● **Stated exercise**:
Rewrite the stretch of lines from the one containing "Select the rectangular region selection tool" through the one containing "tap(265, 555)", swapping "DuckDuckGo" for "Bing" and changing nothing else. Return only those lines.

● **Dataset entries**:
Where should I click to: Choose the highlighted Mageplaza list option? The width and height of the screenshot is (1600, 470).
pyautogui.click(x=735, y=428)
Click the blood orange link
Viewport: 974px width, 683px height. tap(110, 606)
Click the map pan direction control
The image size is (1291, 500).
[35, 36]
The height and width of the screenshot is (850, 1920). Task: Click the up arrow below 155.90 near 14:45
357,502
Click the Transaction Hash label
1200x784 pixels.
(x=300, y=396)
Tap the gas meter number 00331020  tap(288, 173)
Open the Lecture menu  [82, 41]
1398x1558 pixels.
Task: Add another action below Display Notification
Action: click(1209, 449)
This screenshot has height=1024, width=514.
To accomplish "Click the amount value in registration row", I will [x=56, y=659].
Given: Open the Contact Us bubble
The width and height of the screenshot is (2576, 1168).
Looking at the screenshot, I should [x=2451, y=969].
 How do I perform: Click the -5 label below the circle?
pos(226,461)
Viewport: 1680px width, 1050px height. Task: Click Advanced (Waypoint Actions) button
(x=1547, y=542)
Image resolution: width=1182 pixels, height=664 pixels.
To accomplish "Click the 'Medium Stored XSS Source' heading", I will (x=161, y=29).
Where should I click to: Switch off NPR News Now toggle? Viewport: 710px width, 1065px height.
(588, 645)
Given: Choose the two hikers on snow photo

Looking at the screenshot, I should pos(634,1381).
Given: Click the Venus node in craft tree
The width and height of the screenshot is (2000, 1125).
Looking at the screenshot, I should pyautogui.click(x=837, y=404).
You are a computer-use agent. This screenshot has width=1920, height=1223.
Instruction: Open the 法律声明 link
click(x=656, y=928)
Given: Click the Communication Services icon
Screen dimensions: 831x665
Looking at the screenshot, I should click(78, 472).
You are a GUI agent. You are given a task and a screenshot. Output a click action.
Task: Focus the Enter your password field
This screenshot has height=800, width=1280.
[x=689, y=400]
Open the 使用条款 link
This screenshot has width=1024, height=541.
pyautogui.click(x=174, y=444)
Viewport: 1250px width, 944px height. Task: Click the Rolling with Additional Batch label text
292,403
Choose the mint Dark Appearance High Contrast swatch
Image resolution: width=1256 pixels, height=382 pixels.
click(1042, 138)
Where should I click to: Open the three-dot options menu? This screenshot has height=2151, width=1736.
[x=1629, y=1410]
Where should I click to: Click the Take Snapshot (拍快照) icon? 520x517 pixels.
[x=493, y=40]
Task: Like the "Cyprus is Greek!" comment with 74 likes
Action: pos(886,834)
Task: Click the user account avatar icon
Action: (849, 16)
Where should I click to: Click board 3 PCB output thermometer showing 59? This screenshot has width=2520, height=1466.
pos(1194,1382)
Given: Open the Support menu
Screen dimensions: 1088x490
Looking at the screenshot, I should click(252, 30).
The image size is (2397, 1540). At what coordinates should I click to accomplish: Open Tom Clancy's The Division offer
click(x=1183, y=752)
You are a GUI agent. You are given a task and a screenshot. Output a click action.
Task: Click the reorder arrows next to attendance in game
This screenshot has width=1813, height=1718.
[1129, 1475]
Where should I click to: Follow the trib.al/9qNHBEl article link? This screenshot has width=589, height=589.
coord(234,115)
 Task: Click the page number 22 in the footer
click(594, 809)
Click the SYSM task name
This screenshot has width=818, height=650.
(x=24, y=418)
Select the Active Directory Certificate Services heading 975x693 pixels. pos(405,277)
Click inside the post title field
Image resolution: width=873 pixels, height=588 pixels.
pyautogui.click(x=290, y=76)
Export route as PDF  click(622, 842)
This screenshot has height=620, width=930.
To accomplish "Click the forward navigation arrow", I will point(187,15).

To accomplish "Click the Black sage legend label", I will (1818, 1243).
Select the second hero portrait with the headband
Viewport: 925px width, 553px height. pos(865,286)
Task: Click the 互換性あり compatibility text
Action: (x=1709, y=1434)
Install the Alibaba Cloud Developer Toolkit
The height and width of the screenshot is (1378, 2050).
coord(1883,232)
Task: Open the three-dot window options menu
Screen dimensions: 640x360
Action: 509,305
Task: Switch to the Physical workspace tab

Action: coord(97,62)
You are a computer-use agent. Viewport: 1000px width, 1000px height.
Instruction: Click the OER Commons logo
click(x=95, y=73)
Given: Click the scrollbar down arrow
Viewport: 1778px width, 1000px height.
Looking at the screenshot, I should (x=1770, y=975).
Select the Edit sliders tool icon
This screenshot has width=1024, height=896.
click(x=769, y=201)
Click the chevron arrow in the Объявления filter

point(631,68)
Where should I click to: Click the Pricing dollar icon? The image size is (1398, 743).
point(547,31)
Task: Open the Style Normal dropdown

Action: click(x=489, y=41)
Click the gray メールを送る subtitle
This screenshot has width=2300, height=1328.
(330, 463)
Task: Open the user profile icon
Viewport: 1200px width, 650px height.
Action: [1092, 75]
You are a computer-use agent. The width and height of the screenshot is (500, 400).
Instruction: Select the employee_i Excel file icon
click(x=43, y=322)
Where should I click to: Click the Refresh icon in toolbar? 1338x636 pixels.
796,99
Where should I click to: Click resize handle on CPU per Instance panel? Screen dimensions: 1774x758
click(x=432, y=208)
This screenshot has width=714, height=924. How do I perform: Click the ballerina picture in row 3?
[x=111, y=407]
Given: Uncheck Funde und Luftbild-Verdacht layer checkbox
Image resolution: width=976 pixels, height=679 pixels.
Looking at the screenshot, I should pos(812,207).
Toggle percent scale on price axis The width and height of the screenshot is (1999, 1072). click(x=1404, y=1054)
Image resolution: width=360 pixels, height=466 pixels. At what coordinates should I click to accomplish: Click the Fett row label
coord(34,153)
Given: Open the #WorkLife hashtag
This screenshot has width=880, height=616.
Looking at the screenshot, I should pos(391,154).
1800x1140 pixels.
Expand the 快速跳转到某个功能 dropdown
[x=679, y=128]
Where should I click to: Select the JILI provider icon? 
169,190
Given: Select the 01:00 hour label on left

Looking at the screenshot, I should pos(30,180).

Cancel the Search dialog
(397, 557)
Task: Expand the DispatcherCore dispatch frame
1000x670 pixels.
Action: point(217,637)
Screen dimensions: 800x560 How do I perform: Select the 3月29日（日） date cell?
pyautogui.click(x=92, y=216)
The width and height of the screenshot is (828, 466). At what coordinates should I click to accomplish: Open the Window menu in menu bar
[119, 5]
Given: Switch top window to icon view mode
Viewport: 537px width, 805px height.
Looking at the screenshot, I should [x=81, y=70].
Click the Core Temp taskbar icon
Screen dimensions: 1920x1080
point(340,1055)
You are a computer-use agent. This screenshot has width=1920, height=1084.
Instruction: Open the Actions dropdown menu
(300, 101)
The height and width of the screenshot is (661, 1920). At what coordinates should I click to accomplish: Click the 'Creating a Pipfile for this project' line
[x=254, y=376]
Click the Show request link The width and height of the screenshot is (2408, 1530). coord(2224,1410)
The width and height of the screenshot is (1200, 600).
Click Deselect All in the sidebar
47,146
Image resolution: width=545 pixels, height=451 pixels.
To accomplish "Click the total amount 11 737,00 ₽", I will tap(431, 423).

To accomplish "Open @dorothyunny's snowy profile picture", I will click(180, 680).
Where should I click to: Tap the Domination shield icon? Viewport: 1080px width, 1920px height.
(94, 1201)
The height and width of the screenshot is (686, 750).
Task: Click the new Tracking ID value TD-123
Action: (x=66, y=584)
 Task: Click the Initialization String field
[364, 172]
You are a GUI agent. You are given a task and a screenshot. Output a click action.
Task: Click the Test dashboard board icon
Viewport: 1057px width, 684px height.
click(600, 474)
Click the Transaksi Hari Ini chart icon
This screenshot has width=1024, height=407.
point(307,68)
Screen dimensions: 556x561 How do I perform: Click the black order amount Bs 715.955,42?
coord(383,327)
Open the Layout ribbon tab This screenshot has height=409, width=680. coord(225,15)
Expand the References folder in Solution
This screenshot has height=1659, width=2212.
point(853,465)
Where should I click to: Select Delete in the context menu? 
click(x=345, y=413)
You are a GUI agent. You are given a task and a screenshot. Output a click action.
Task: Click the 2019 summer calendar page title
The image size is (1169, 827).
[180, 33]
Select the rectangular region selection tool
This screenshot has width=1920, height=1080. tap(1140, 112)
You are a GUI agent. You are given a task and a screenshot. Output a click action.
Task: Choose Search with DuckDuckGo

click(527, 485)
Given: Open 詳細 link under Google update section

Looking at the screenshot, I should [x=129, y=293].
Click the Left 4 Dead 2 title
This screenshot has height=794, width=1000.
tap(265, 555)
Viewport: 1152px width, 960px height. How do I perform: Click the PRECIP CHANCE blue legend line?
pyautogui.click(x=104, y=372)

● **Result for this exercise**:
Select the rectangular region selection tool
This screenshot has width=1920, height=1080. tap(1140, 112)
You are a GUI agent. You are given a task and a screenshot. Output a click action.
Task: Choose Search with Bing

click(527, 485)
Given: Open 詳細 link under Google update section

Looking at the screenshot, I should [x=129, y=293].
Click the Left 4 Dead 2 title
This screenshot has height=794, width=1000.
tap(265, 555)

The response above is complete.